The politics of songwriting
Back in February, former Somerville resident Josh Ritter was in town to give some old friends a peek at his then forthcoming V2 debut The Animal Years at Studio One Guitars. He captured the chatting crowd’s attention by opening with a song so quiet, you could hear the clink of wine bottles — just his fragile voice buoyed by a couple of plucked guitar strings. It worked: the crowd was his, as he upped the intensity and introduced songs that transcended folky introspection to tackle thorny political issues about war and religion.
Over lunch at the B-Side Lounge, a low-key Ritter, who recently bought a house not far from where he grew up in rural Idaho, was again in soft voice as he described his “need to get away . . . The distractions of traveling become inhibiting. I need a place where I can be just working on my stuff . . . ”
It’s been a while since he had a place to call home. He won’t even get to spend time in his new one until June. Until then, promoting the new album is the priority — he’ll headline Avalon this Saturday as part of a national tour.
If there’s a normal route to success, then Ritter missed it. He was temping, commuting from Providence to Boston to play small rooms like the Kirkland, Passim, and the now defunct Kendall when the Irish rock band the Frames caught him at an open-mic night. “I had made a record called Golden Age of Radio around 2000, and two years later I was playing at the Kendall when they showed up.

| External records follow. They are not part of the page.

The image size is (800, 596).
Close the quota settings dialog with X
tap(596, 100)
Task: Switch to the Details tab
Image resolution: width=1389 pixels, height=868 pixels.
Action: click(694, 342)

They saw me do two songs and invited me over to our Ireland. I was like, ‘Who are these jokers?’ But I didn’t have anything to lose. So I flew to Ireland. Suddenly I was playing to three or four hundred people and selling my CDs. That’s when I realized this was something I could really do.
“I went back to Ireland more and more. Any money I made I’d use to keep from temping for as long as possible. I started touring the States and then, in late 2003, the UK. But it all grew out of Ireland.”

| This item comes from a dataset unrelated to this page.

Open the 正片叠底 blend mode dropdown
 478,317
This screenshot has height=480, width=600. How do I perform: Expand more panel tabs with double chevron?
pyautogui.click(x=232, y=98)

Initially pegged as a singer-songwriter in the alt-country vein, Ritter now feels conflicted about the label. It was hearing Johnny Cash and then Dylan’s Nashville Skyline that inspired him to start writing songs. But he feels, as he puts it, “a responsibility to push himself and to push his audience.” After hearing Modest Mouse’s 2000 album The Moon & Antarctica (Sony), he retained the disc’s producer, Brian Deck. “They made a rock record that didn’t sound like a rock record. I wanted something like that, not a boring confessional record about relationships.”
The Animal Years isn’t a huge departure, but it’s his most complete artistic statement yet — an often dark yet passionate collection of songs that seems to take cues from the storyteller Springsteen of Devils & Dust. “I got away from the guitar and played more keyboards. And I pushed myself to write what really mattered to me — songs that made me feel better about the way this country is. I don’t want to tell people what to think. There’s too much of that bullshit. The reason to believe in anything — a country or music or a religion — is that it has the potential to be great. But when you abdicate the responsibility to try to be great, the depths to which you can go are unfathomable.”